# EXTRACTED RECORDS:

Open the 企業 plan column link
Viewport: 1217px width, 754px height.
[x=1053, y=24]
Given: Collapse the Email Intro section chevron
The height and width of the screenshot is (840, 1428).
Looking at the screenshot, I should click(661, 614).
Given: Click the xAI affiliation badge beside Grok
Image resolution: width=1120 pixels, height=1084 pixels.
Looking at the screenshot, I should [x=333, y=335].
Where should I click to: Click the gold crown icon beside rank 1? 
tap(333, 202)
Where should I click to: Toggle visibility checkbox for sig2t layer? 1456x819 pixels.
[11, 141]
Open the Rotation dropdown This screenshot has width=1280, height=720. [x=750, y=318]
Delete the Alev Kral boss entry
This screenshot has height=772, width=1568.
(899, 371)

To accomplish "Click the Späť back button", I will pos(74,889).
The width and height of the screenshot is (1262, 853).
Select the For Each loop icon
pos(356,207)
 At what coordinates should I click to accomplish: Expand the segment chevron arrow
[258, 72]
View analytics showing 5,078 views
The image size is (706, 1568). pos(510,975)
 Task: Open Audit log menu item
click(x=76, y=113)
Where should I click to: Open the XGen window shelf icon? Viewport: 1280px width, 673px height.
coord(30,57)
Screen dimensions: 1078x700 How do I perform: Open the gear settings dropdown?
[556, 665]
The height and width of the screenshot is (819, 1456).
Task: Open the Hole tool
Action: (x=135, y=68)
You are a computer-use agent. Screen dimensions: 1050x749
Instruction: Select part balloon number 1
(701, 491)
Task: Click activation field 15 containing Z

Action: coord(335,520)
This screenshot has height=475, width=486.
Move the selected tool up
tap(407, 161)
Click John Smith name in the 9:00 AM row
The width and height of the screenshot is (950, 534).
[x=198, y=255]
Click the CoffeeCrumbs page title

# BRIEF:
Put every line of the entries above into a Markdown table with the columns No. and Entry Line. Leave out the blank lines and number the rows in order.

# RESULT BELOW:
| No. | Entry Line |
|---|---|
| 1 | Open the 企業 plan column link |
| 2 | Viewport: 1217px width, 754px height. |
| 3 | [x=1053, y=24] |
| 4 | Given: Collapse the Email Intro section chevron |
| 5 | The height and width of the screenshot is (840, 1428). |
| 6 | Looking at the screenshot, I should click(661, 614). |
| 7 | Given: Click the xAI affiliation badge beside Grok |
| 8 | Image resolution: width=1120 pixels, height=1084 pixels. |
| 9 | Looking at the screenshot, I should [x=333, y=335]. |
| 10 | Where should I click to: Click the gold crown icon beside rank 1?  |
| 11 | tap(333, 202) |
| 12 | Where should I click to: Toggle visibility checkbox for sig2t layer? 1456x819 pixels. |
| 13 | [11, 141] |
| 14 | Open the Rotation dropdown This screenshot has width=1280, height=720. [x=750, y=318] |
| 15 | Delete the Alev Kral boss entry |
| 16 | This screenshot has height=772, width=1568. |
| 17 | (899, 371) |
| 18 | To accomplish "Click the Späť back button", I will pos(74,889). |
| 19 | The width and height of the screenshot is (1262, 853). |
| 20 | Select the For Each loop icon |
| 21 | pos(356,207) |
| 22 |  At what coordinates should I click to accomplish: Expand the segment chevron arrow |
| 23 | [258, 72] |
| 24 | View analytics showing 5,078 views |
| 25 | The image size is (706, 1568). pos(510,975) |
| 26 |  Task: Open Audit log menu item |
| 27 | click(x=76, y=113) |
| 28 | Where should I click to: Open the XGen window shelf icon? Viewport: 1280px width, 673px height. |
| 29 | coord(30,57) |
| 30 | Screen dimensions: 1078x700 How do I perform: Open the gear settings dropdown? |
| 31 | [556, 665] |
| 32 | The height and width of the screenshot is (819, 1456). |
| 33 | Task: Open the Hole tool |
| 34 | Action: (x=135, y=68) |
| 35 | You are a computer-use agent. Screen dimensions: 1050x749 |
| 36 | Instruction: Select part balloon number 1 |
| 37 | (701, 491) |
| 38 | Task: Click activation field 15 containing Z |
| 39 | Action: coord(335,520) |
| 40 | This screenshot has height=475, width=486. |
| 41 | Move the selected tool up |
| 42 | tap(407, 161) |
| 43 | Click John Smith name in the 9:00 AM row |
| 44 | The width and height of the screenshot is (950, 534). |
| 45 | [x=198, y=255] |
| 46 | Click the CoffeeCrumbs page title |